Itulah pelajaran yang kudapatkan dari kejadian kemarin malam.
Kejadian apa gerangan?

Kemarin malam, saat saya sedang asyik membaca di kamar, sikecilku datang dengan wajah cemberut. Saat kutanyai, dia malah menangis. Oh my God, rupanya dia kecewa dengan gambarnya. Saya tahu, bahwa dalam dua malam, dia sibuk menggambar. Beberapa hari lalu, dia sih bilang dia mau ikut kompetisi merancang helm. Namun baru kemarin malam saya paham hubungan antara rancangan helm dan gambarnya.

Sambil nangsi, sikecilku bilang kalau gambarnya tidak cocok untuk helm berdasarkan komentar si Kakak. Entah apa komentar Kakak yang membuat adiknya sedih sekali. Saya tahu si Adik frustasi karena tak mungkin lagi dia merancang hal baru sedangkan keesokan harinya, rancangan harus dikumpulkan ke sekolah.

Suami saya mulai komentar. Suamiku pun kuberi signal pertanda saya siap menangani masalah si Adik. Setelah kami hanya berdua di kamar, saya mulai menerapkan teori reinforcement.
Saya berusaha meyakinkannya bahwa disainnya itu sangat spesial karena memang spesial buatku. Saya bilang “Ibu loh tak bisa menghasilkan karya sebaik ini, separuhnya pun Ibu tak sanggup.”

Saya menasehatinya. “Ini adalah hasil kerja keras, hasil imaginasi yang luar biasa. Ini adalah rancangan yang belum pernah ada. Ini karya baru. Ini hasil ketelatenan.” Saya yakinkan bahwa saya percaya, kurang dari 10% dari temannya yang bisa menghasilkan karya sebagus ini. Saya berharap, dia mengapresiasi karya yang telah dibuatnya dengan susah payah.

Saya katakan, “saya sendiri, kadang-kadang butuh waktu 2 minggu utk menghasilkan hanya 5 halaman tulisan yang bagus. Lah ini hanya 2 malam. De Fida sangat pantas bersyukur pada Allah.”
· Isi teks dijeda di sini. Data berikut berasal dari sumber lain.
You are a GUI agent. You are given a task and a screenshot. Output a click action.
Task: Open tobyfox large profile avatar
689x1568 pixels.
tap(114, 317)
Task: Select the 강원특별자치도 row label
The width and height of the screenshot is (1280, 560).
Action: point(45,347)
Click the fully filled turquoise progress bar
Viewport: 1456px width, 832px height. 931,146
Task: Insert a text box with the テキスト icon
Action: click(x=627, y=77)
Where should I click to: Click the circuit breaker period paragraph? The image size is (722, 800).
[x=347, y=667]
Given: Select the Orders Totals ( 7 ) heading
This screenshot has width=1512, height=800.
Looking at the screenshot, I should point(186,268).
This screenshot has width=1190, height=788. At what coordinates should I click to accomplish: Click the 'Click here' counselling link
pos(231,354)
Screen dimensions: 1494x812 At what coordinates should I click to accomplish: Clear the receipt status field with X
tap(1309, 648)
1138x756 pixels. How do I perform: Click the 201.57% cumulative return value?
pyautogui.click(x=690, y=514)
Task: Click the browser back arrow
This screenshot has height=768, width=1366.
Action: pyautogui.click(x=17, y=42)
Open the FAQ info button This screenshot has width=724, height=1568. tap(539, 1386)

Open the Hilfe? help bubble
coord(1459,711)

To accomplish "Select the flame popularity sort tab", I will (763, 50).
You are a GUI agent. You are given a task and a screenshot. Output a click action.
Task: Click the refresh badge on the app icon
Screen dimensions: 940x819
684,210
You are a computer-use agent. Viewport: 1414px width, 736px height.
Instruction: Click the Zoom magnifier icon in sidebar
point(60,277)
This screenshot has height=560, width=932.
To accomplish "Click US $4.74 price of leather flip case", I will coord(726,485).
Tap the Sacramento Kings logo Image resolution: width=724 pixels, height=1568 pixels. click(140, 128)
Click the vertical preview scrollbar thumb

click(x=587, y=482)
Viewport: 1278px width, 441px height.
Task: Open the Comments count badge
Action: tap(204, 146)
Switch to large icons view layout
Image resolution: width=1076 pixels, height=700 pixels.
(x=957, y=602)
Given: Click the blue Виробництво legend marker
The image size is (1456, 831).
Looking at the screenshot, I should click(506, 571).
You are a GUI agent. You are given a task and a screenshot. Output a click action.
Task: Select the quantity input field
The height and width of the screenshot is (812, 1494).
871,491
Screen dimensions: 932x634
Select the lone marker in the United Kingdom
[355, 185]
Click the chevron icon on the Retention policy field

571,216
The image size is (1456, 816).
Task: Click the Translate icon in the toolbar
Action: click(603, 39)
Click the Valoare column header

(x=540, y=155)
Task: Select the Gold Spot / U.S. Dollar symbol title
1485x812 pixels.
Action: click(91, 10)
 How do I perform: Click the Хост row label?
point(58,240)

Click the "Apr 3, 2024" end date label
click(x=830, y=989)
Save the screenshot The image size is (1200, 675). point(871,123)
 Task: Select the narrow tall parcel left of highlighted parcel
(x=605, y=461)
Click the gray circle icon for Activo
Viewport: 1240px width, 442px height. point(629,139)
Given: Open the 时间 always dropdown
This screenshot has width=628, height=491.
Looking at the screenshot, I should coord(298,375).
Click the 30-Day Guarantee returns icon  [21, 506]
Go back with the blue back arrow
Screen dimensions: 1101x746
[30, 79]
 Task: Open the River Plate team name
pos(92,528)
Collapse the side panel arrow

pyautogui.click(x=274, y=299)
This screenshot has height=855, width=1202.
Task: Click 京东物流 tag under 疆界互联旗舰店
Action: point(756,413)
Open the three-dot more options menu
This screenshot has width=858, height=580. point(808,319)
Dia diam mendengar. Dia berhenti menangis, lalu bilang, “tapi kerja saya lambat.” Kujawab, “Semua pekerjaan yang dikerjakan secara rinci atau telaten membutuhkan waktu. Saya pernah ke penjual batik di Madura dan ternyata batik-batik yang cantik itu ada yang dibuat selama satu bahkan tiga bulan. Padahal satu batik loh.”

Si kecilku bertanya "kok bisa?". Kujelaskan bahwa seperti itulah karya bermutu. Seorang profesional pun kadang-kadang harus menghabiskan waktu banyak untuk satu karya. Cuma kalau divideokan, tentu seakan-akan bisa selesai dalam waktu singkat.

Saya pun berkesempatan mengenalkannya satu konsep, yaitu copyright.
Saya bilang “Dari pengalaman menghasilkan satu rancangan, Adik tahu bahwa ini butuh waktu, butuh kreatifitas, proses berpikir keras, dan lain-lain. Ini karya asli, bukan hasil jiplakan. Nah, kalau karya Fida yang bagus ini, di copy orang lain, diakui sebagai karya orang lain, bahkan diperjualbelikan, ini namanya melanggar copyright dan malah bisa berakibat masuk penjara atau didenda uang.”

Hmmm, kelihatannya dia mulai tenang. Sambil kupijat, dan kucium dahinya beberapa kali. Saya pun membujuknya untuk shalat berjamaah Isya.

Sehabis shalat, saya membolehkan dia melanjutkan mewarnai gambarnya. Dia bilang “Kok Ibu membiarkan saya telat tidur” Maklum, saya sering bilang harus tidur sebelum jam 10. Saya set up alarm setiap 15 menit. Janjinya sih mau kerja sekitar 45 menit lalu tidur. Saya pun jadi menungguinya sambil nulis note di kamarnya.

Sedangkan si Kakak, juga baru menyelesaikan tugas menggambarnya. Wow, ternyata si Kakak juga pintar menggambar. Saat kubilang, “padahal Kakak kan tidak senang menggambar”. Katanya, "saya menggambar hanya karena alasan tugas dari sekolah". Hmmm, fenomena menarik.
O'o. Dalam pikiranku, untung Kakak sering dapat tugas menggambar dari sekolah, sehingga potensinya bisa dikembangkan.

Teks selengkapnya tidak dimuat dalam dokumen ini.